A sales rep placed several tomatoes on a meeting room table and introduced them to the produce director. The rep handed out a folder full of sell sheets and continued with the presentation.

After listening to a lengthy pitch, the produce director sat in silence for a few minutes then unexpectedly said, “Quick, what am I thinking?”

The question sent the sales rep into a complete state of confusion, placing immediate pressure on the rep to provide an answer. The rep’s answer could possibly win or lose the sale making for as unpleasant a question any salesperson would ever want to face.

So, what goes through the minds of produce directors during sales presentations and what makes them tick?

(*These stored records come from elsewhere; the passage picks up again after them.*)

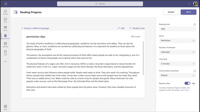Image resolution: width=200 pixels, height=112 pixels.
Task: Open more sidebar apps ellipsis
Action: (x=5, y=61)
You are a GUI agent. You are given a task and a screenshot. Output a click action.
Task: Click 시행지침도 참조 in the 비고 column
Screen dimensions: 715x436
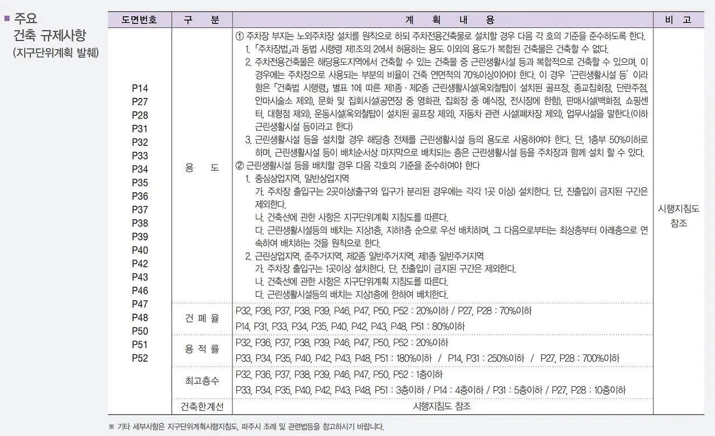tap(679, 216)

In this scenario, the first thought by the produce director was about the full tomato assortment they already stock. The second thought was how the sales rep failed to introduce any new features or other unique details. This was just another tomato — nothing different from the rest.

Understanding how to connect with retailers is crucial in order to consummate a deal, especially on a first appointment. It can be quite challenging trying to sell a product line without a matching dialogue.

I heard a great number of sales rep presentations in my days as a produce director. Many were masters at selling and usually knew what I was thinking during their sales pitches. Others were average, inexperienced or just simply unprepared. It only took a few minutes to discover the imperfections of individual selling skills.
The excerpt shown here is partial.